E ancora, Magarò(Pdl): "Penso che i cittadini calabresi aspirino a una Sanità efficiente e razionale, in cui la politica faccia un passo indietro rispetto alla gestione. La salute è al primo posto, nel cuore e nella testa dei calabresi, che ambiscono ad esser curati in Calabria, a cambiare le cose, e io penso che questo Piano di Rientro sanitario punti a eliminare gli sprechi, a migliorare la qualità delle prestazioni, ma soprattutto a maggiori investimenti". Sull'apertura dei reparti immersi nel limbo dell'attesa, come quello di degenza ordianaria, del reparto di ematologia dell' Annunziata di Cosenza, Magarò ci risponde: "La fuga dei calabresi verso altre regioni purtroppo è il dato negativo. In Calabria ci sono punti d'eccellenza che meritano di essere valorizzati, questo reparto che lei ha citato qui a Cosenza è diretto da un buon professionista, le famiglie sono entusiaste e contente. Penso che vada potenziato e migliorato. Penso che razionalizzare la spesa non vuol dire non fare investimenti. Gli investimenti devono essere fatti, anche dal punto di vista strumentale, migliorando le attrezzature, e soprattutto premiando coloro i quali riducono le liste di attesa, e penalizzando coloro i quali utilizzano la Sanità per fare politica". 

Tosti, Pdl

E ancora,Roberto Tosti, dirigente del Pdl, afferma che: "Dopo unapolitica di disfattismo e di sprechi, ecco una politica a servizio della Sanità, e non la Sanità a servizio della politica. Cirendiamo conto che in Italia c'è un primo fattore: quello della mancanza della qualità assistenziale, dove c'è tantissima emigrazione sanitaria, dove ci sono degli sprechi e manca la qualità.Speriamo che questa volta abbia buon fine. Certo, il percorso èdifficile, ma suppongo che Scopelliti, insieme alla sua Giunta,raggiungerà un traguardo che sarà utile a tutti i calabresi. Cisaranno anche le eccellenze che non saranno più l'eccellenza sulla carta ma si chiameranno eccellenze perché faranno un alto profilo di qualità assistenziale che in Calabria, oggi, si vede pochissimo".
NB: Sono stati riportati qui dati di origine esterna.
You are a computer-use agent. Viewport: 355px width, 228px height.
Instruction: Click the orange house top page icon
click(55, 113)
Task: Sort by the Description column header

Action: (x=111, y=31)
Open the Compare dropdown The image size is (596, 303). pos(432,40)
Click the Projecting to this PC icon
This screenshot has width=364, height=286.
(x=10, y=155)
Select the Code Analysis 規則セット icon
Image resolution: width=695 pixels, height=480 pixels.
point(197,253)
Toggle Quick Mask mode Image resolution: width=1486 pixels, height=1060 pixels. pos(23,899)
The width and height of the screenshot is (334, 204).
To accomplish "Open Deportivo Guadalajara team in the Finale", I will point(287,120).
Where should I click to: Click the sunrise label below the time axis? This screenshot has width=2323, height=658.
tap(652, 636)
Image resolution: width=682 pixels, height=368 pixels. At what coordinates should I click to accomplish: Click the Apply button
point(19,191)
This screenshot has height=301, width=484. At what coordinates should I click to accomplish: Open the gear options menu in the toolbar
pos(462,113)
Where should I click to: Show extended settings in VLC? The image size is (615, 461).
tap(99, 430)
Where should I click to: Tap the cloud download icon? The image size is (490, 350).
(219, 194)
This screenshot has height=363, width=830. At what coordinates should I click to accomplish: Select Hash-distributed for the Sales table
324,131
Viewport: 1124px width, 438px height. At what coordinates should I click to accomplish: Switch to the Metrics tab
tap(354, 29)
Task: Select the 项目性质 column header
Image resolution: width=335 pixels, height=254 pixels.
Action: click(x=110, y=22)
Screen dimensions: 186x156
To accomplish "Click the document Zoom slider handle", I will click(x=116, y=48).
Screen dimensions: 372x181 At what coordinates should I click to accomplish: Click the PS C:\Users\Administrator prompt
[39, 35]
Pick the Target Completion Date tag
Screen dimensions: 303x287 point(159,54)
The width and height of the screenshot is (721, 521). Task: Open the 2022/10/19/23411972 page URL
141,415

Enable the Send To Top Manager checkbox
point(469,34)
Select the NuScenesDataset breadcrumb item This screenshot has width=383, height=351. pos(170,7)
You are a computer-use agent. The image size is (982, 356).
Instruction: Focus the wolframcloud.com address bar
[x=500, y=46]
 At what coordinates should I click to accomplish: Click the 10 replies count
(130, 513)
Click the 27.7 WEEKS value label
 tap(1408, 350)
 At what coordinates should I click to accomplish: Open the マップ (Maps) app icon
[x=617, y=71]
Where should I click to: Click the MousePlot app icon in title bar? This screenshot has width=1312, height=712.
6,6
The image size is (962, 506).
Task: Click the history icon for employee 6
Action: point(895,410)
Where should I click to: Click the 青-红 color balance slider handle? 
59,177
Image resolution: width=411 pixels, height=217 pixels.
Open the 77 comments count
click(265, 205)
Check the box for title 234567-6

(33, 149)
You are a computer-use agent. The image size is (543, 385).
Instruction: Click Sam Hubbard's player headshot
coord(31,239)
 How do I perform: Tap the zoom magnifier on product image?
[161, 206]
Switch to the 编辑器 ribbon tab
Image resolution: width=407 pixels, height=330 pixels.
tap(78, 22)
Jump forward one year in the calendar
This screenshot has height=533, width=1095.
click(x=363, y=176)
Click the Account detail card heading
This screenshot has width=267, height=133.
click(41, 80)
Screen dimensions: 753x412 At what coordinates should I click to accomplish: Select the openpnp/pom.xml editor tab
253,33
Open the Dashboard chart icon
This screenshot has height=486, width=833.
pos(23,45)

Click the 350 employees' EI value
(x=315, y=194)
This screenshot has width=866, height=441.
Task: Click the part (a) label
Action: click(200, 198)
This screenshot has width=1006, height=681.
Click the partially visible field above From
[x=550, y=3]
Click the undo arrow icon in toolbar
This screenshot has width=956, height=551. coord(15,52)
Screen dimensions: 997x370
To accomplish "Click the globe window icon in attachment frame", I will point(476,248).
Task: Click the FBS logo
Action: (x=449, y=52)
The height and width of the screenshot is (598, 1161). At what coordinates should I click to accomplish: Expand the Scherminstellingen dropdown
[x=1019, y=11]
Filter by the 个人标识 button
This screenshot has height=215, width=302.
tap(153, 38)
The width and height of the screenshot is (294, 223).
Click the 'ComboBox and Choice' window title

Le polemiche sulle accuse ricevute da Scopelliti, nell'ambito della trasmissione "Annozero"

Nell'ambito della presentazione del Piano di Rientro Scopelliti fa un cenno alle polemiche che lo hanno investito, dopo la puntata rovente di Annozero. "Gente che fa il parlamentare pensa di poter aggredire la politica" afferma dal palco "ma quando si parla bisogna fare nomi e cognomi e mirare al bersaglio, sapendo ciò che si dice e assumendosi le responsabilità. Su queste cose non si può generalizzare". Poi sottolinea fortemente: "Il tema della Sanità è vitale perché se si supera questo scoglio diventa più agevole operare altre riforme, su altri terreni e altri comparti. Perché per noi la Sanità oggi rappresenta la vera grande sfida sul livello culturale. Riuscire a vincere questa partita significa stravolgere i meccanismi di chi ha sempre pensato che in Calabria le grandi rivoluzioni non si potessero fare".  

Le mie conclusioni

Solo il tempo potrà fornirci gli elementi per valutare se Scopelliti passerà alla storia come l'autore di un'impresa epica, come quella di salvare la Sanità calabrese. Intanto ieri si è registrata l'ennesima morte dubbia, in un ospedale del catanzarese. Baltov Zdravko, tredici anni, di origini bulgare, è morto ieri mattina all'ospedale Pugliese Ciacco. Il giovane era stato dimesso due giorni prima dal Pronto Soccorso.